BAB I
PENDAHULUAN
Sebagaimana
diketahui bahwa negara Indonesia sedang dilanda krisis ekonomi yang
berlangsung sejak beberapa tahun yang lalu. Tingginya tingkat krisis
yang dialami negri kita ini diindikasikan dengan laju inflasi yang cukup
tinggi. Sebagai dampak atas inflasi, terjadi penurunan tabungan,
berkurangnya investasi, semakin banyak modal yang dilarikan ke luar
negeri, serta terhambatnya pertumbuhan ekonomi.
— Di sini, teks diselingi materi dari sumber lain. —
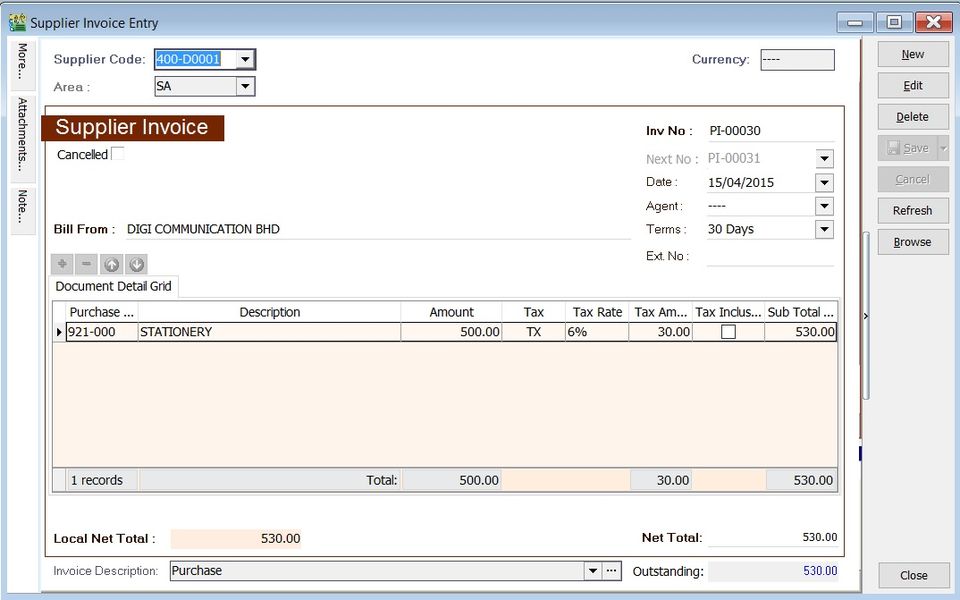The height and width of the screenshot is (600, 960).
Task: Click the Outstanding amount 530.00 link
Action: [x=818, y=571]
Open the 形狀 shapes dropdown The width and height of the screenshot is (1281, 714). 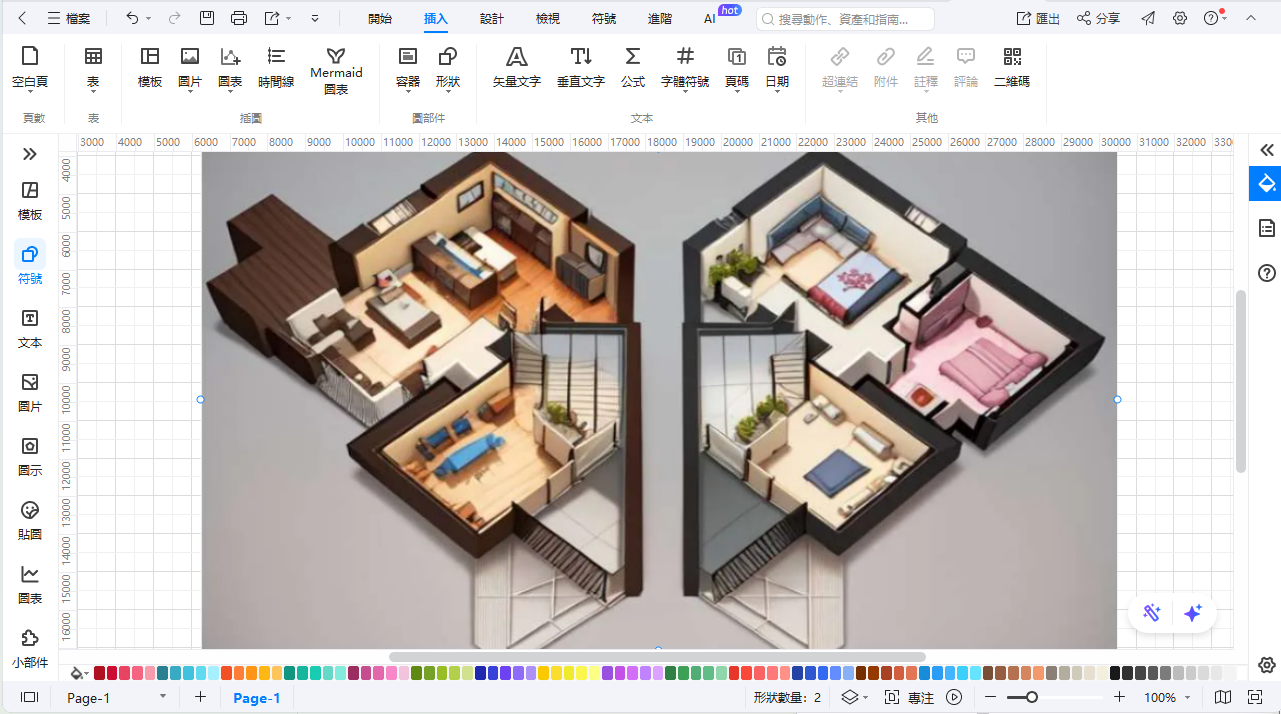(x=448, y=69)
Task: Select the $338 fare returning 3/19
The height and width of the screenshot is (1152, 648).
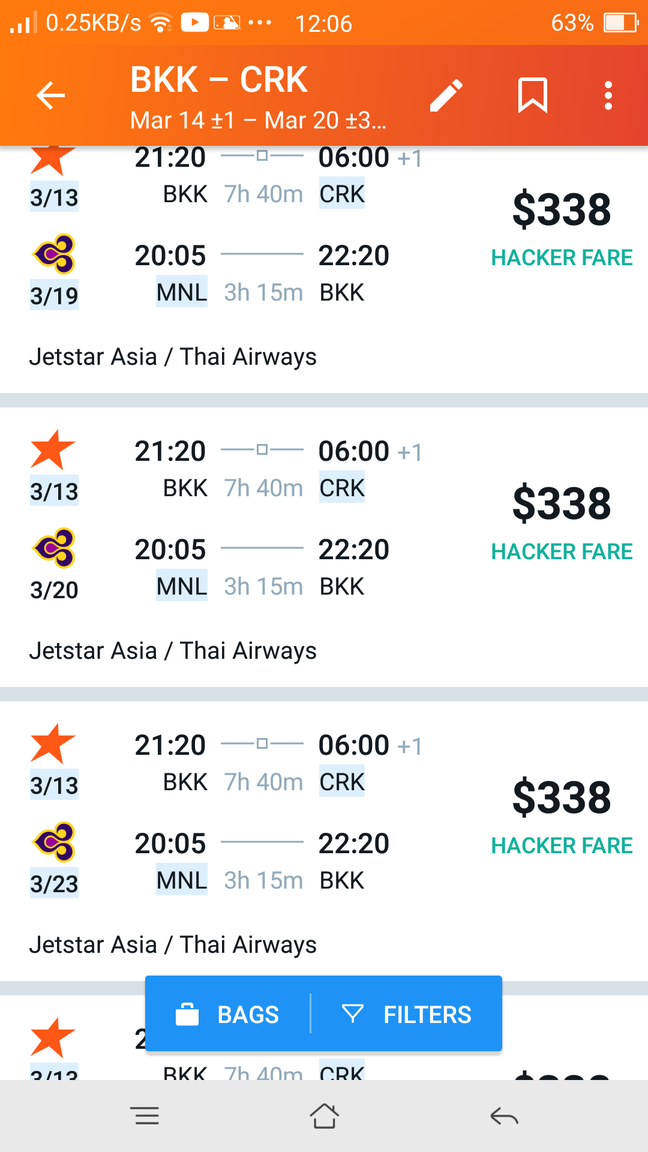Action: tap(324, 268)
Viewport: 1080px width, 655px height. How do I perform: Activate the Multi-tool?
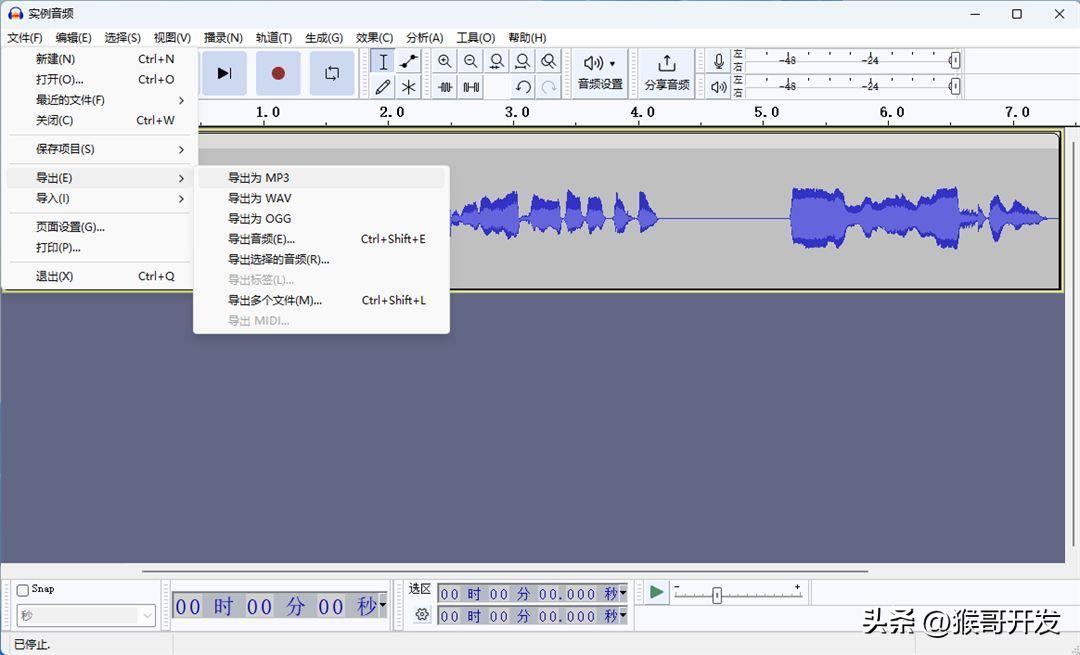coord(408,87)
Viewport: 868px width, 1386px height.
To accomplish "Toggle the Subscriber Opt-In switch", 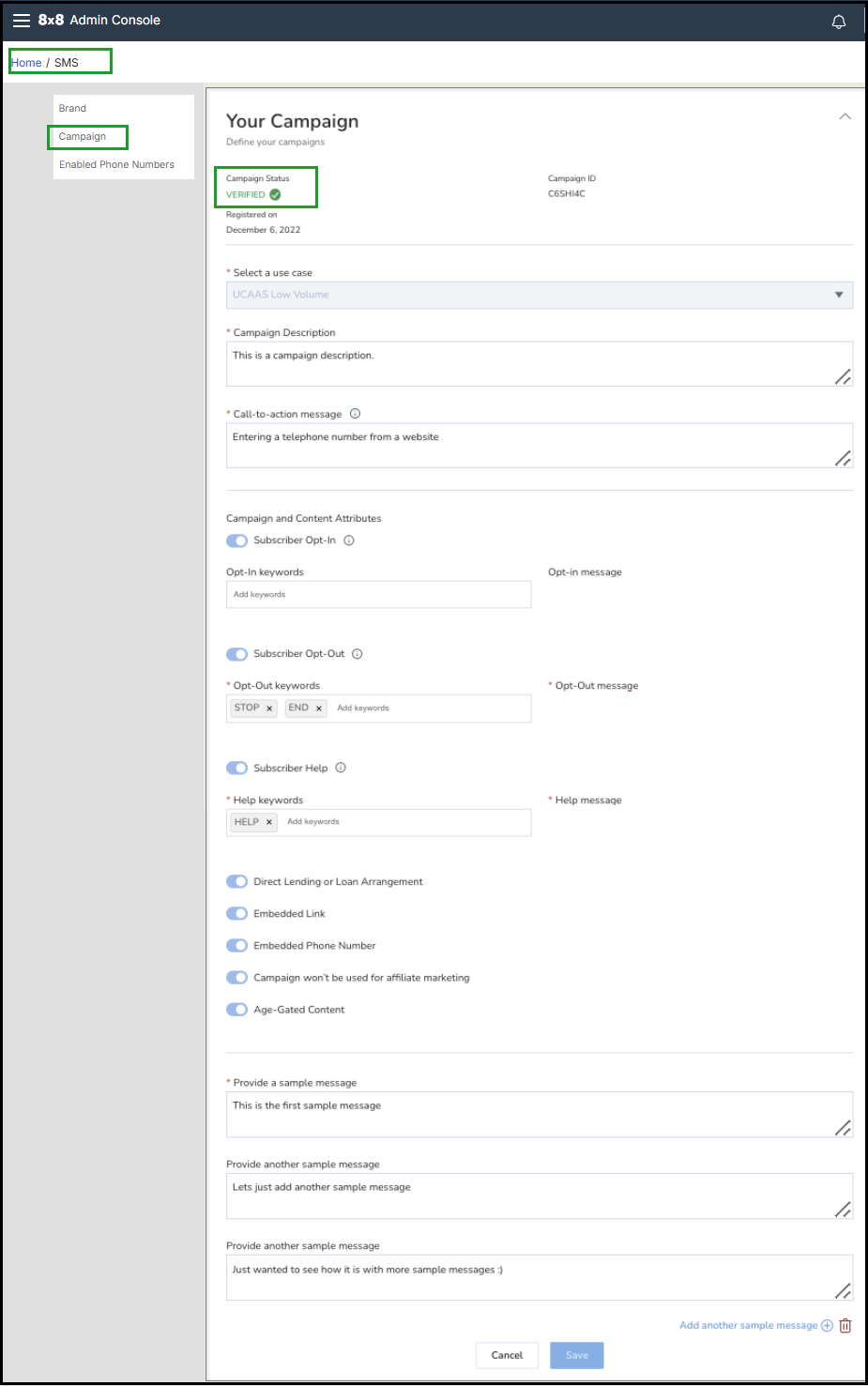I will [236, 541].
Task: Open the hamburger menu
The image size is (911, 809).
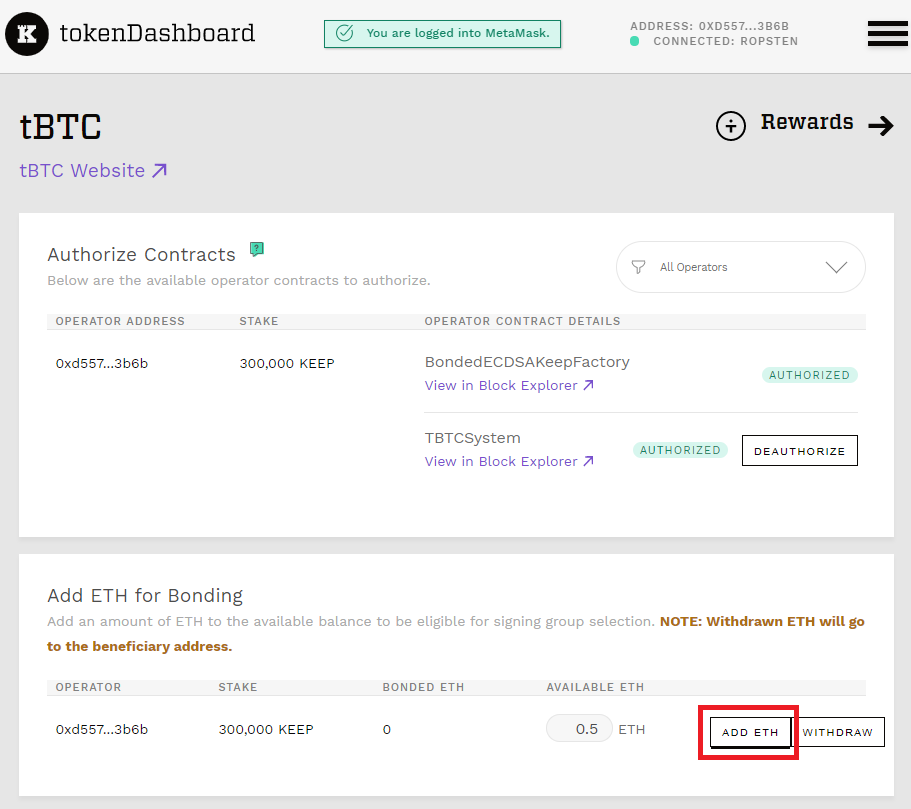Action: (887, 34)
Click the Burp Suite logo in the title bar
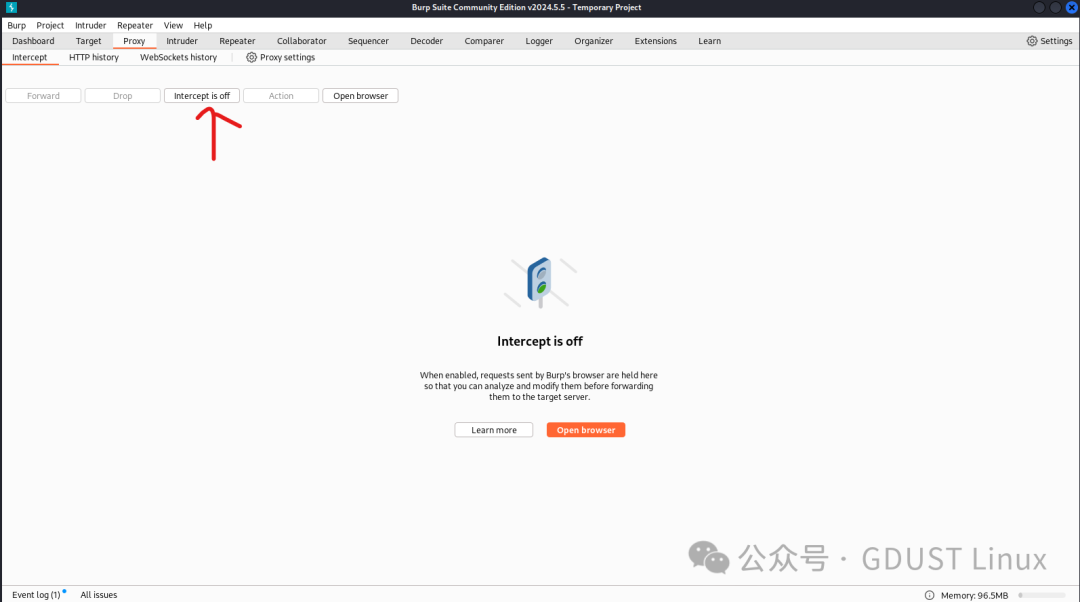Screen dimensions: 1080x602 11,7
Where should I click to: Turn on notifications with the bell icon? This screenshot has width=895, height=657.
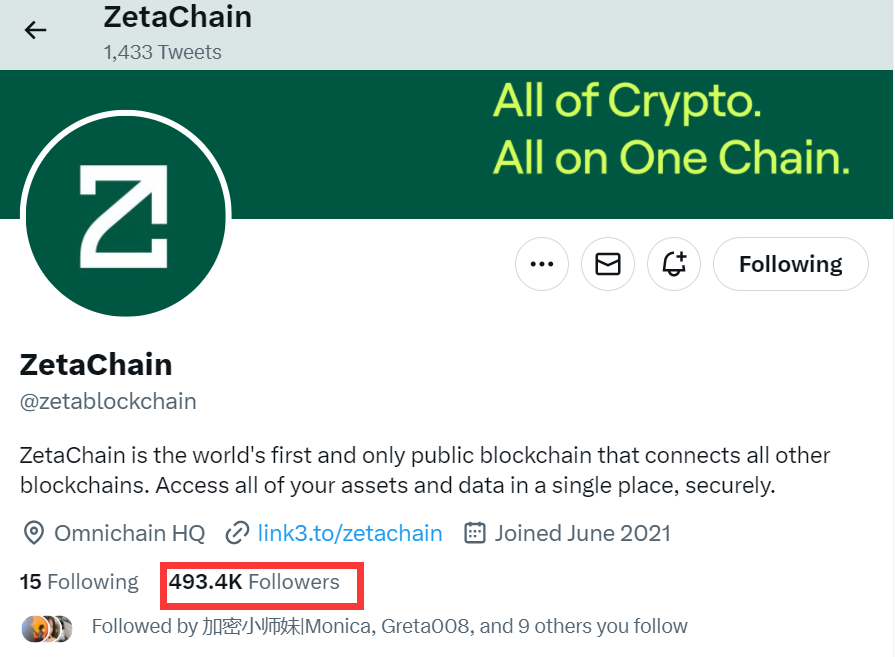tap(674, 264)
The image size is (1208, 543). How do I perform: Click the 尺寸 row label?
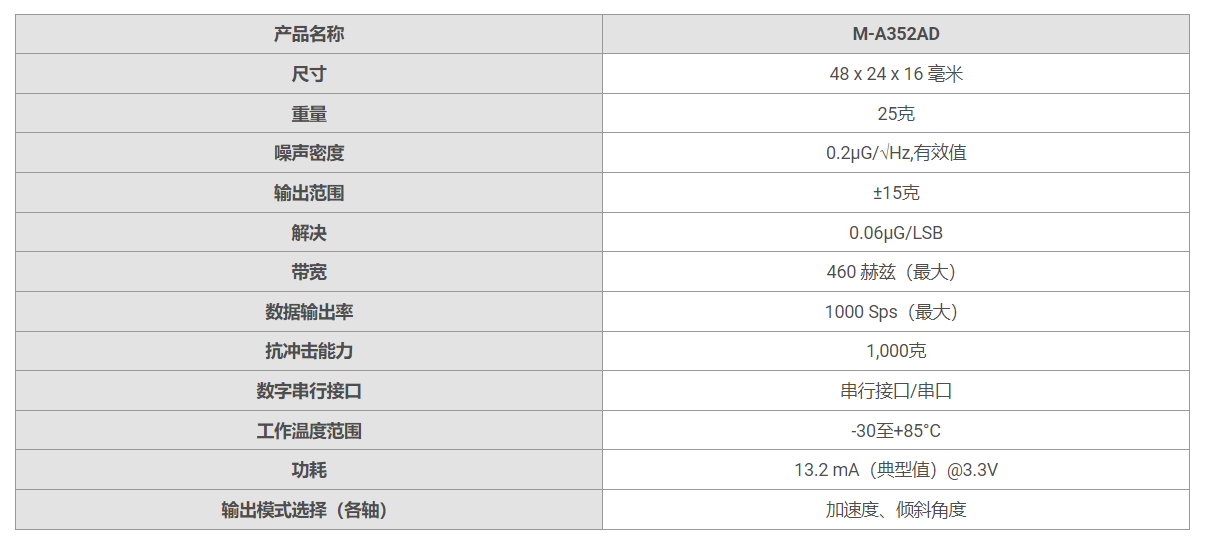[x=309, y=74]
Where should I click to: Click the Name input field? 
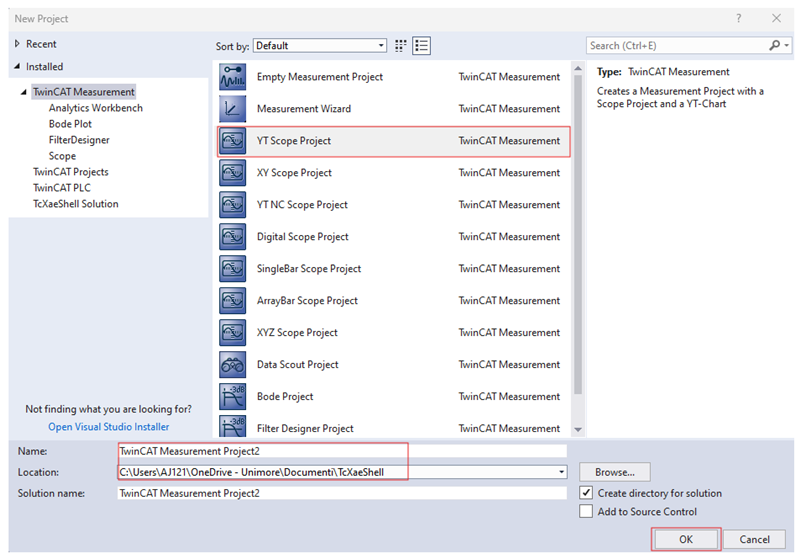pos(340,451)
Kondisi seperti ini tak
bisa dibiarkan untuk terus berlanjut dan memaksa pemerintah untuk
menentukan suatu kebijakan dalam mengatasinya.
Kebijakan
moneter dengan menerapkan target inflasi yang diambil oleh pemerintah
mencerminkan arah ke sistem pasar. Artinya, orientasi pemerintah dalam
mengelola perekonomian telah bergeser ke arah makin kecilnya peran
pemerintah. Tujuan pembangunan bukan lagi semata-mata pertumbuhan
ekonomi yang tinggi, tetapi lebih kepada pertumbuhan ekonomi yang
berkelanjutan.
Kebijakan
moneter pada dasarnya merupakan suatu kebijakan yang bertujuan untuk
mencapai keseimbangan internal (pertumbuhan ekonomi yang tinggi,
stabilitas harga, pemerataan pembangunan) dan keseimbangan eksternal
(keseimbangan neraca pembayaran) serta tercapainya tujuan ekonomi makro,
yakni menjaga stabilisasi ekonomi yang dapat diukur dengan kesempatan
kerja, kestabilan harga serta neraca pembayaran internasional yang
seimbang. Apabila kestabilan dalam kegiatan perekonomian terganggu, maka
kebijakan moneter dapat dipakai untuk memulihkan (tindakan
stabilisasi). Pengaruh kebijakan moneter pertama kali akan dirasakan
oleh sektor perbankan, yang kemudian ditransfer pada sektor riil.
Kebijakan
moneter adalah upaya untuk mencapai tingkat pertumbuhan ekonomi yang
tinggi secara berkelanjutan dengan tetap mempertahankan kestabilan
harga. Untuk mencapai tujuan tersebut Bank Sentral atau Otoritas Moneter
berusaha mengatur keseimbangan antara persediaan uang dengan persediaan
barang agar inflasi dapat terkendali, tercapai kesempatan kerja penuh
dan kelancaran dalam pasokan/distribusi barang. Kebijakan moneter
dilakukan antara lain dengan salah satu namun tidak terbatas pada
instrumen sebagai berikut yaitu suku bunga, giro wajib minimum,
intervensi dipasar valuta asing dan sebagai tempat terakhir bagi
bank-bank untuk meminjam uang apabila mengalami kesulitan likuiditas.
BAB II
PEMBAHASAN
A. Pengertian Kebijakan Moneter
Kebijakan
moneter didefinisikan dengan rencana dan tindakan otoritas moneter yang
terkoordinasi untuk menjaga keseimbangan moneter, dan kestabilan nilai
uang, mendorong kelancaran produksi dan pembangunan, serta memperluas
kesempatan kerja guna meningkatkan taraf hidup rakyat.
Wikipedia
memberikan definisi kebijakan moneter dengan sebuah proses yang
dilakukan oleh pemerintah, bank sentral, atau otoritas moneter dari
sebuah negara untuk mengontrol, penawaran uang, ketersediaan uang,
tingkat bunga, dalam rangka mencapai seperangkat tujuan orientasi kepada
pertumbuhan dan stabilitas ekonomi. Dimana biasanya kebijakan moneter
dikenal sebagai pilihan antara kebijakan ekspansi atau kebijakan
kontraksi.
Jadi
dapat disimpulkan dari pengertian di atas bahwa kebijakan moneter
adalah semua upaya atau tindakan bank sentral untuk mempengaruhi
perkembangan moneter (uang beredar, suku bunga, kredit dan nilai tukar)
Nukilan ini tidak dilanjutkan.